MS-ISAC ADVISORY NUMBER:
2009-051

DATE(S) ISSUED:
08/11/2009

SUBJECT:
Multiple Vulnerabilities in Windows Internet Name Service (WINS) Could Allow Remote Code Execution (MS09-039)

OVERVIEW:

Multiple vulnerabilities have been discovered in the Windows Internet Name Service (WINS). WINS is an essential core service that translates computer names to numeric addresses which are needed for computers to communicate with each other. Successful exploitation of these vulnerabilities could allow an attacker to take complete control of an affected system. An attacker could then install programs; view, change, or delete data; or create new accounts. Failed exploitation attempts may result in a denial-of-service condition.

SYSTEMS AFFECTED:

  • Windows 2000 Server
  • Windows Server 2003

RISK:
Government:
Large and medium government entities: High
Small government entities: High

Businesses:
Large and medium business entities: High
Small business entities: High

Home users: N/A

DESCRIPTION:
Two vulnerabilities have been discovered in the Windows Internet Name Service (WINS). Successful exploitation of these vulnerabilities could allow an attacker to take complete control of an affected system. An attacker could then install programs; view, change, or delete data; or create new accounts. Failed exploitation attempts may result in a denial-of-service condition.

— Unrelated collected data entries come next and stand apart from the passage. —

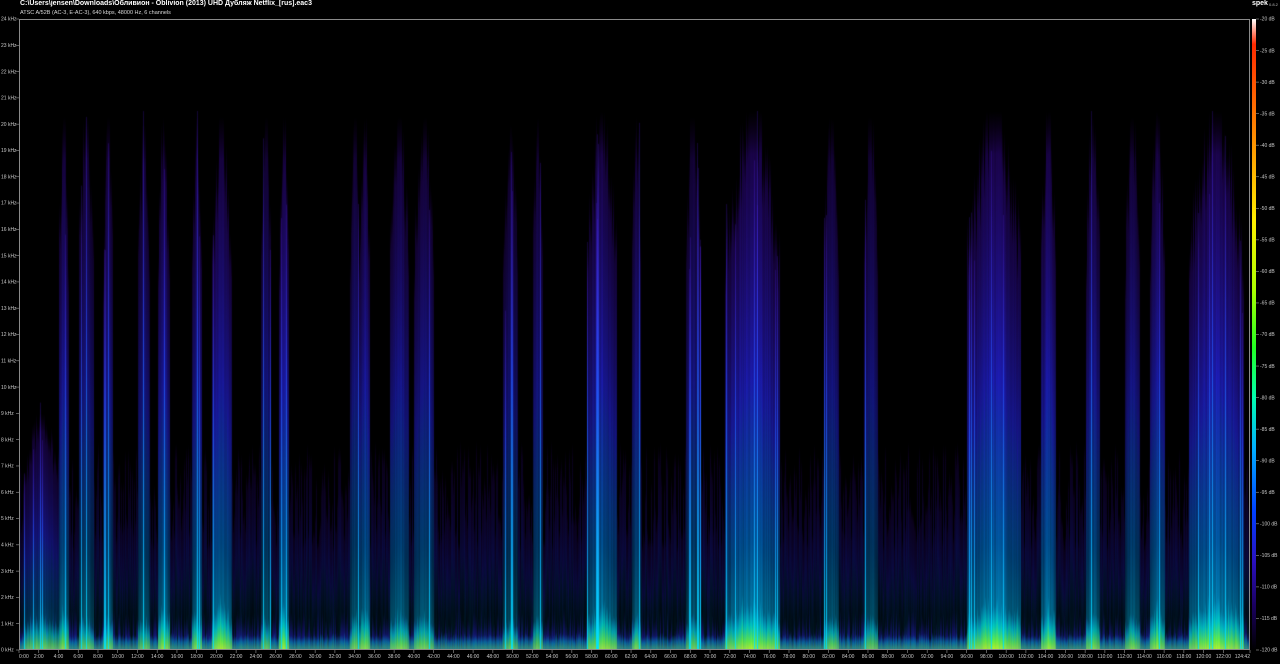  I want to click on x-tick-label: 24:00, so click(256, 657).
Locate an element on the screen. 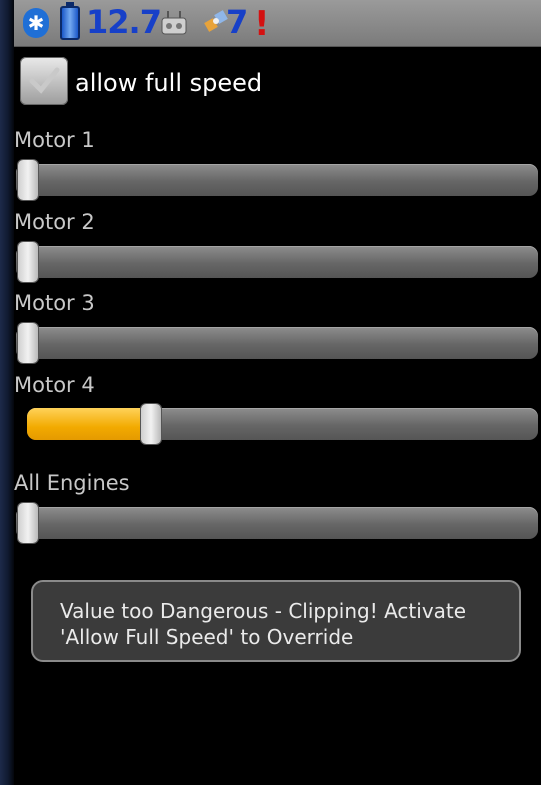 The width and height of the screenshot is (541, 785). satellite-count: 7 is located at coordinates (238, 22).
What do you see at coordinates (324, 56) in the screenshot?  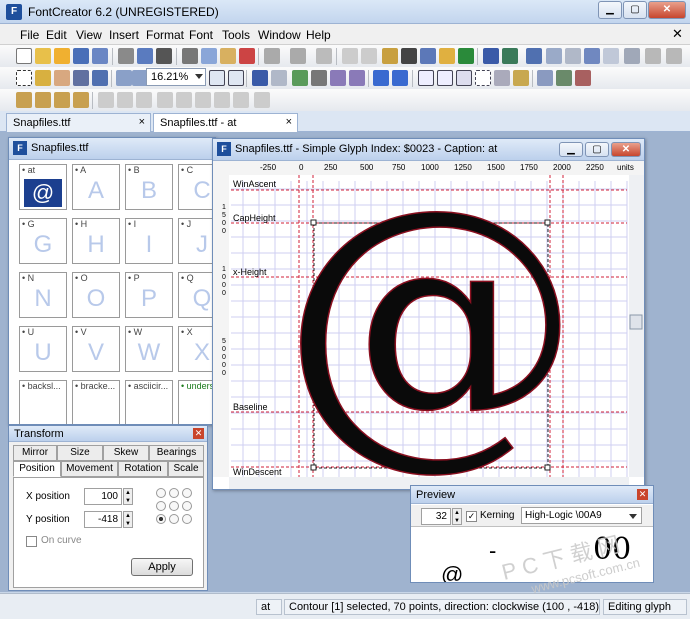 I see `repeat-icon` at bounding box center [324, 56].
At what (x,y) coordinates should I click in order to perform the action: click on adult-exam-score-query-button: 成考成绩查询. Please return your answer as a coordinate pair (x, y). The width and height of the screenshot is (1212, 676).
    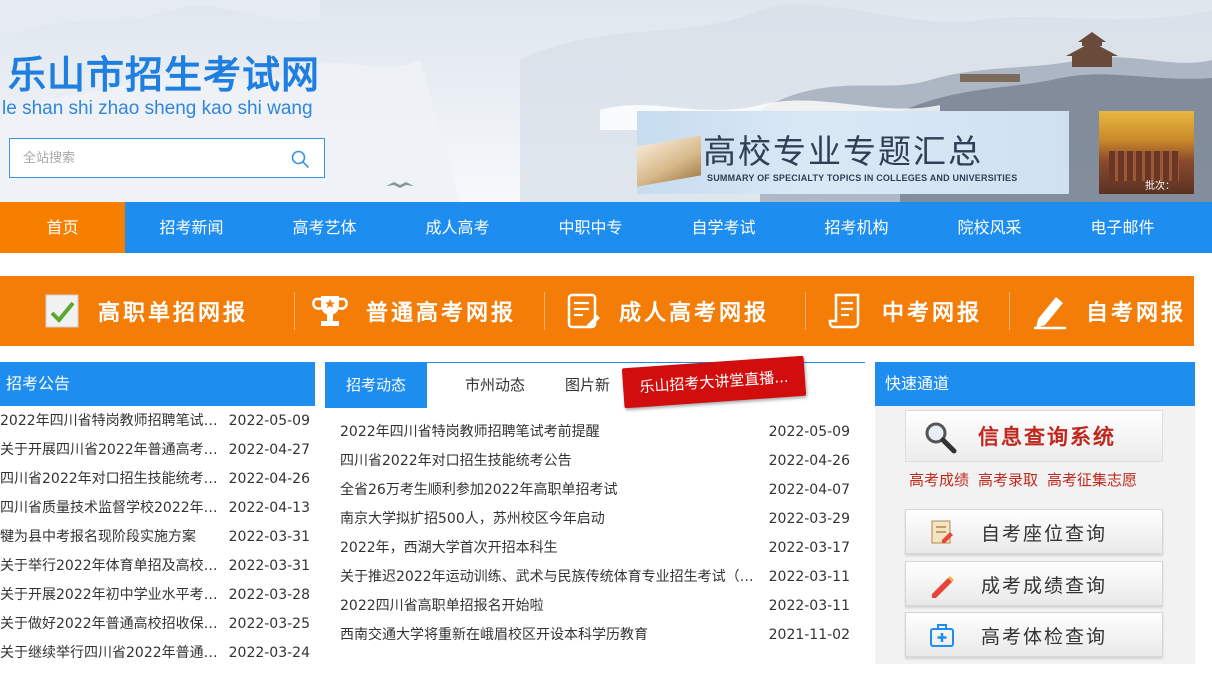
    Looking at the image, I should click on (1034, 584).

WINS Heap Overflow Vulnerability
This vulnerability may be triggered by sending a specially crafted WINS network packet to a either Windows 2000 Server or Windows Server 2003 running WINS.

WINS Integer Overflow Vulnerability
This vulnerability may be triggered by sending a specially crafted WINS network packet to a Windows 2000 Server running WINS. By default this vulnerability can only be successfully carried out from a trusted WINS replication partner. WINS replication partner is a host that is explicitly allowed to update another WINS server.

RECOMMENDATIONS:
We recommend the following actions be taken:

  • Apply appropriate patches provided by Microsoft to vulnerable systems immediately after appropriate testing.
  • Ensure that all anti-virus software is up to date with the latest signatures.
  • Block un-trusted incoming traffic from the Internet at your network perimeter.

REFERENCES:

CVE:
http://www.cve.mitre.org/cgi-bin/cvename.cgi?name=CVE-2009-1923(New Window)
http://www.cve.mitre.org/cgi-bin/cvename.cgi?name=CVE-2009-1924(New Window)

MICROSOFT:
http://www.microsoft.com/technet/security/bulletin/MS09-039.mspx(New Window)

Security Focus:
http://www.securityfocus.com/bid/35980(New Window)
http://www.securityfocus.com/bid/35981(New Window)

Secunia:
http://secunia.com/advisories/36213(New Window)


This cyber advisory was issued by the Multi-State Information Sharing and Analysis Center (MS-ISAC) and was intended for government entities. The information may or may not be applicable to the general public and accordingly, the MS-ISAC does not warrant its use for any specific purposes.